_Task prompt_.
Please transcribe exactly the lines from the line holding "Viewport: 663px width, 310px" through the end of the data below, and skip any pictures.

┌──

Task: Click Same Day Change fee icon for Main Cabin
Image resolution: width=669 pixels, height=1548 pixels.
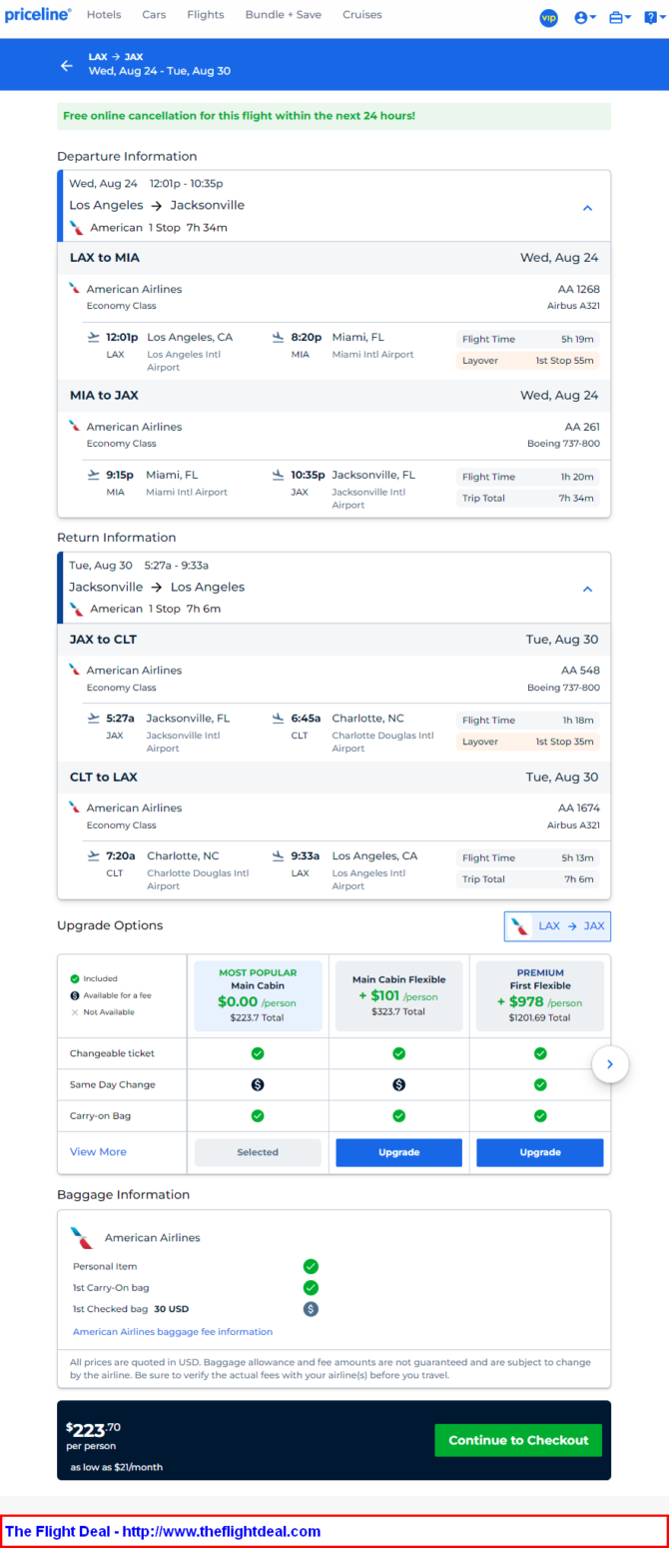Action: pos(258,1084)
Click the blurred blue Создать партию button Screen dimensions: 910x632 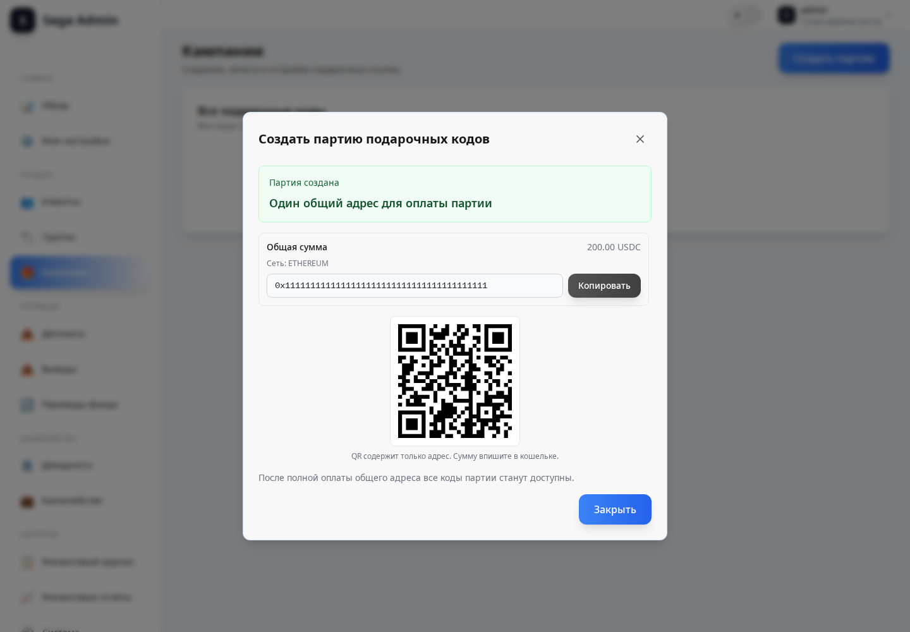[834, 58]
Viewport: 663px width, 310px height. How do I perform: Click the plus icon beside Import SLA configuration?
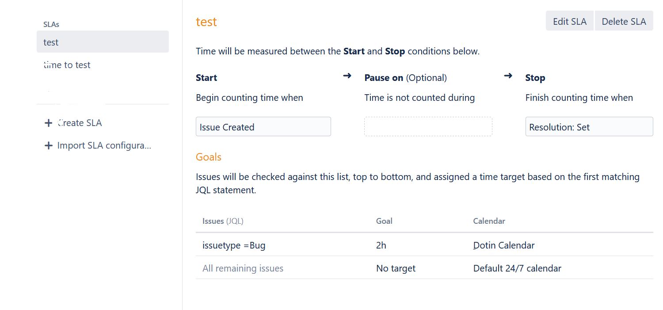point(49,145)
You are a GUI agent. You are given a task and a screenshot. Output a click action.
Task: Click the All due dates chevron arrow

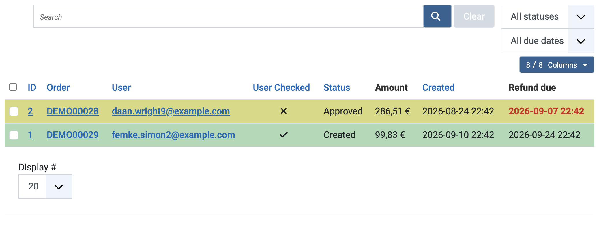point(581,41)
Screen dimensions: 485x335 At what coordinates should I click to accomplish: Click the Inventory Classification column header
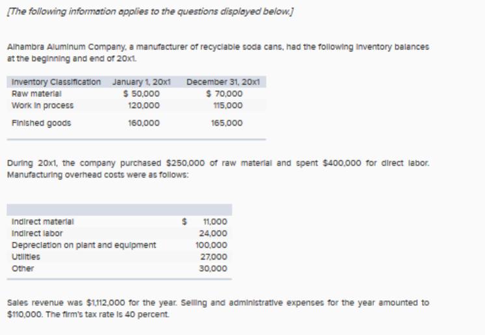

└──

_Task solution_.
Viewport: 663px width, 310px height. How do I perform: Click the plus icon beside Import SLA configuration?
point(49,145)
You are a GUI agent. You are given a task and a screenshot. Output a click action.
Task: Click the All due dates chevron arrow

point(581,41)
Screen dimensions: 485x335 At what coordinates should I click to accomplish: Click the Inventory Classification column header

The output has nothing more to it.